I'm sure the experts will be along shortly, but until then:-

A car battery is designed to give heavy output for a very short period, small outpuys, for example igjts drain it very quickly.

A leisure battery is designed to give gradual output over a longer time for devices with a smatt wattage.

There are more technical explainatitions but this one works for me.


----------



## chalky9 (Oct 27, 2006)

There has been a lengthy thread on this subject on the Yahoo Motorhome List forum, and the following was quoted:

http://www.sterling-power.com/support-faq-2.htm

A particular sentence which caught my eye is:



> Watch the term leisure / deep cycle as it simply does not exist. The standard, so called, leisure batteries, are simply starter batteries with extra support for the active lead material. This may increase the life by 5 - 10 %, but does not turn a starter battery into a deep cycle battery.


----------



## anitainjune (Apr 21, 2009)

*Thank you*

Thank you chalky I read the full artical, a bit over my head on the tech stuff but could follow through to conclusion. Would recommend to any one else intersted.
Cheers Anita


----------



## ingram (May 12, 2005)

This is another website that has some useful battery information. It is a manufacturers site but has useful general stuff.

http://www.yuasa-battery.co.uk/automotive/technical.asp

Harvey


----------



## anitainjune (Apr 21, 2009)

*batteries*

Cheers Harvey,
Now totally confused as one site contradicts the other. 
I'm a blonde so I'm now going to revert to type and talk nice to the garage mechanic. they specialize in recovery and deal with commercial vehicals constantly so I feel confidant with their recommendation.
Thanks everyone glad I joined this site lots of help for newbies.
Cheers Anita


----------



## Pudsey_Bear (Sep 25, 2008)

A leisure battery is constructed differently from an engine battery in the way it can deliver it's power, I don't remember the actual techy stuff, but I believe the engine type has the ability to provide cold cranking amps, to turn the engine over, where a leisure battery provides longer term power.

Kev.


----------



## ingram (May 12, 2005)

The impression that I got from the Sterling website was that his main recommendation was to use a 'wet' battery with access to top up in the event of water loss due to 'gassing'. The quote from his site by Chalky9 a few posts ago does mention the 'leisure' battery having better supports for the lead plates which I think is reiterated on the Yuasa website.

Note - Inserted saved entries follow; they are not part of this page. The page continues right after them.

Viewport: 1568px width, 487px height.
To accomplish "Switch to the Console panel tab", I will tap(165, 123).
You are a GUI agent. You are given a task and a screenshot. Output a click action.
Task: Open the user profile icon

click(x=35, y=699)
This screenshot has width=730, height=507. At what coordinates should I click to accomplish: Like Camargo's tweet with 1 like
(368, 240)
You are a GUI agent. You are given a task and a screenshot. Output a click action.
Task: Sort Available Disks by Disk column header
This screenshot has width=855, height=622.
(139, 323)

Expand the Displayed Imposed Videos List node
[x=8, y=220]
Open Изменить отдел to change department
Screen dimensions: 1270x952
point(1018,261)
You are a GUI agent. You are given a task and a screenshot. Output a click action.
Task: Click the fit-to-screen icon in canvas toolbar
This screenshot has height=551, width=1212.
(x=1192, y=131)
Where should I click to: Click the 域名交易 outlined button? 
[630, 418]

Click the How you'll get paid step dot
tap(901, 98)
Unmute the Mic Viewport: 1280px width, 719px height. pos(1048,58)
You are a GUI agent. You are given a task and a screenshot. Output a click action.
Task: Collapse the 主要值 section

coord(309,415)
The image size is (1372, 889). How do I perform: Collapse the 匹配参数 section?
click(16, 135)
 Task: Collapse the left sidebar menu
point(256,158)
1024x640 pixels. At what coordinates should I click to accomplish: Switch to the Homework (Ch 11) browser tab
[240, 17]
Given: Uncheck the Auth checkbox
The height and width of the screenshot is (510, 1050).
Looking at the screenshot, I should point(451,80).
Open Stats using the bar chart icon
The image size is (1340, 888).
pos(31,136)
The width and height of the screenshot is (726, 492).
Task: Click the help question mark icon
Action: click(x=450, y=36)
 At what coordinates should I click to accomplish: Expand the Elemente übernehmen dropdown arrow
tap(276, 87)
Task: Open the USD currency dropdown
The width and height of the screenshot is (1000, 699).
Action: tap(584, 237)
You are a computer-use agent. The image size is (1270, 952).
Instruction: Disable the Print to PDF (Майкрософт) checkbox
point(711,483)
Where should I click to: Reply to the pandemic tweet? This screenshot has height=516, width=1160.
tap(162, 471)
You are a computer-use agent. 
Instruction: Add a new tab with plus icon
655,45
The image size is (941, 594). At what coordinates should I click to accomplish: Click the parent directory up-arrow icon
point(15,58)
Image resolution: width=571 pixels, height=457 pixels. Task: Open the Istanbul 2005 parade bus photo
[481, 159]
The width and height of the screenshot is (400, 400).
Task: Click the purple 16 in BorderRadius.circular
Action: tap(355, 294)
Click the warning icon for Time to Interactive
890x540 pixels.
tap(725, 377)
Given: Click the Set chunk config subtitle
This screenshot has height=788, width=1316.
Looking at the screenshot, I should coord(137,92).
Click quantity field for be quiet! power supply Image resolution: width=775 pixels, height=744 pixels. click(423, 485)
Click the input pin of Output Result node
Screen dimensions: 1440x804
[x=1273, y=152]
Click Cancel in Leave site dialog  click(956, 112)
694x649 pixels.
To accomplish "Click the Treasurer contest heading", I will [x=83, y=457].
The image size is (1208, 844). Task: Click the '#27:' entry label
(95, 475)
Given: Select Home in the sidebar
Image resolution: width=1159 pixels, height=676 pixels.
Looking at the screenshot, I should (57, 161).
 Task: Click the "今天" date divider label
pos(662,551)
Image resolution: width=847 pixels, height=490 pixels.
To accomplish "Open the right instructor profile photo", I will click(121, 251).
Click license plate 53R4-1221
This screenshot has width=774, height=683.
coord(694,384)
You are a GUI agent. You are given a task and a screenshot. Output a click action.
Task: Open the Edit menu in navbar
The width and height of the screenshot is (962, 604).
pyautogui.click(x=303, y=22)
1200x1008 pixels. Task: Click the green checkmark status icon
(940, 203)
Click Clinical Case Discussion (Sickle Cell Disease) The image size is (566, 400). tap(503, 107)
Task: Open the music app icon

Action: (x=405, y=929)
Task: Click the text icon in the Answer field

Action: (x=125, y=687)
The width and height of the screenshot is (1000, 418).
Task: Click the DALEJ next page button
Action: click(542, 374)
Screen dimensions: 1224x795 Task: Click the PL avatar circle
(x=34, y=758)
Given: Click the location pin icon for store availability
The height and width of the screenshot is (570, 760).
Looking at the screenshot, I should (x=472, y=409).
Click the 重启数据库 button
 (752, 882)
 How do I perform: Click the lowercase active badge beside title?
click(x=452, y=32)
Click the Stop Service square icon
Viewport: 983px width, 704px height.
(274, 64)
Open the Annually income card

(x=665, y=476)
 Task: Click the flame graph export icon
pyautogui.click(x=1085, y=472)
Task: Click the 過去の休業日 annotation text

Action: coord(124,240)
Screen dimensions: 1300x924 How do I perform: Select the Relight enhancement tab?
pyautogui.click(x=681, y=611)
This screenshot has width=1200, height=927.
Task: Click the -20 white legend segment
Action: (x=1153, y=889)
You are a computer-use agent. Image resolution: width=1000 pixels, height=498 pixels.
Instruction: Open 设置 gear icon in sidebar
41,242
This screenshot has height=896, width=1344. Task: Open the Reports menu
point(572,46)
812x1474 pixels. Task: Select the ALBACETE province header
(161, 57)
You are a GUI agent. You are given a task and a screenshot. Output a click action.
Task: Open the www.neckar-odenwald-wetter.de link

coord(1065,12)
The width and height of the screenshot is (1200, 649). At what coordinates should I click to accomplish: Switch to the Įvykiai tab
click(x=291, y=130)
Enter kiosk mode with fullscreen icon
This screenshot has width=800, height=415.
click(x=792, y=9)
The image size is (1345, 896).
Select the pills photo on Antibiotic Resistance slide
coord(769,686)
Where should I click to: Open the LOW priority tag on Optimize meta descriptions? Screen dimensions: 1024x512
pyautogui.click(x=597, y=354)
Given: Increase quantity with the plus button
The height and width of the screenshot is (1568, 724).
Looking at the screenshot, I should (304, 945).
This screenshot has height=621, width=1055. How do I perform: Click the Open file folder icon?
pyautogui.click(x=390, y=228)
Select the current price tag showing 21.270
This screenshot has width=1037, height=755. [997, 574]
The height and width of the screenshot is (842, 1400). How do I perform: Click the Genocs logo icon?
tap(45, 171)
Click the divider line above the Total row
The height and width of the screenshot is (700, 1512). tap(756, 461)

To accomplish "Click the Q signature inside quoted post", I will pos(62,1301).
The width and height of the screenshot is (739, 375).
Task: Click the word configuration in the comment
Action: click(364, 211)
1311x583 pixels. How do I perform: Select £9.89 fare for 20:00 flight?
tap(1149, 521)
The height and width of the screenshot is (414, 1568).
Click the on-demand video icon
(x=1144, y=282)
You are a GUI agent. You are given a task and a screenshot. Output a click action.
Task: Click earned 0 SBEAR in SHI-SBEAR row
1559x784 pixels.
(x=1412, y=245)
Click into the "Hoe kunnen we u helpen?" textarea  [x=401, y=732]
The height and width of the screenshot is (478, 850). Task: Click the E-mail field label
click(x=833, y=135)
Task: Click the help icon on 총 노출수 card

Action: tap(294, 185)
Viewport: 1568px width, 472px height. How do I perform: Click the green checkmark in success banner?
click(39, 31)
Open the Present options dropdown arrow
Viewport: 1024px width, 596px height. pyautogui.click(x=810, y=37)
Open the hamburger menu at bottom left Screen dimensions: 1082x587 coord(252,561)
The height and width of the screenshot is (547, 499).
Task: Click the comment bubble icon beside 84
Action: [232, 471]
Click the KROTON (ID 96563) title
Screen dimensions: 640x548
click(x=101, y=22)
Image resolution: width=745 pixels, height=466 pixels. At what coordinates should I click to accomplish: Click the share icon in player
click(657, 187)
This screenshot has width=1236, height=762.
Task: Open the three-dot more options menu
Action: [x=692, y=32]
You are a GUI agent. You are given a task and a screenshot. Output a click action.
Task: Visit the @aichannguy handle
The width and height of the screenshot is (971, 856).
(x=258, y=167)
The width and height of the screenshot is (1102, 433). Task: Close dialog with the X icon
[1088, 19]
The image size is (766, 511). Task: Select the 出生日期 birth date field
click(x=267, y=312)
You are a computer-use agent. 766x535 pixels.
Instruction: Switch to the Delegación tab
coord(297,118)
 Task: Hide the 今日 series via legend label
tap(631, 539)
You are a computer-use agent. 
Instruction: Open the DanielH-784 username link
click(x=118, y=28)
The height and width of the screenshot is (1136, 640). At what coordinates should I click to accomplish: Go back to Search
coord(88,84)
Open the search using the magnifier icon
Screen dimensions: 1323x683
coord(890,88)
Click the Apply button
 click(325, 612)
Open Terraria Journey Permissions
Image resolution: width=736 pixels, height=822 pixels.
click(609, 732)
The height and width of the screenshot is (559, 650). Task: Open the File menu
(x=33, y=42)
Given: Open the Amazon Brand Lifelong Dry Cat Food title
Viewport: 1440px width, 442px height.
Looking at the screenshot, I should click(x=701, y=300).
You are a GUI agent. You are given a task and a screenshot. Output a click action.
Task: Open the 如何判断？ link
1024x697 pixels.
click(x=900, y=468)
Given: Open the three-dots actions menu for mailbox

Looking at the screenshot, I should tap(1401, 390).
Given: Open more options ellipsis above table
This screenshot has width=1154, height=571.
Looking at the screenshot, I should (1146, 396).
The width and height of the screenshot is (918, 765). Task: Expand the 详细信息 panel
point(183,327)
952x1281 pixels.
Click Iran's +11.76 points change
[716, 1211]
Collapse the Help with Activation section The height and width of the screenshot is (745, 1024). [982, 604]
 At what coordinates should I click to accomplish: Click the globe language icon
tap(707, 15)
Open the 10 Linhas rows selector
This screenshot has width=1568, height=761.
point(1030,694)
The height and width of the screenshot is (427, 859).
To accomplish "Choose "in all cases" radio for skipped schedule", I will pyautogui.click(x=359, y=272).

What *I* would do, based on the wisdom of Sterling, the Yuasa website, and what I have 'picked up' over several years motorhoming, is buy a 'wet cell' 'leisure battery' with removable caps for topping up............ I am however most certainly *not* an expert on the subject............

Harvey


----------



## pieterv (Feb 3, 2009)

You are right that Sterling recommends open/wet batteries. This is because his quick chargers (battery to battery or alternator to battery depending on how they are wired) depend on a higher than normal voltage to deliver their rapid charge. This will cause batteries to "gas" and therefore need topping up with water.


----------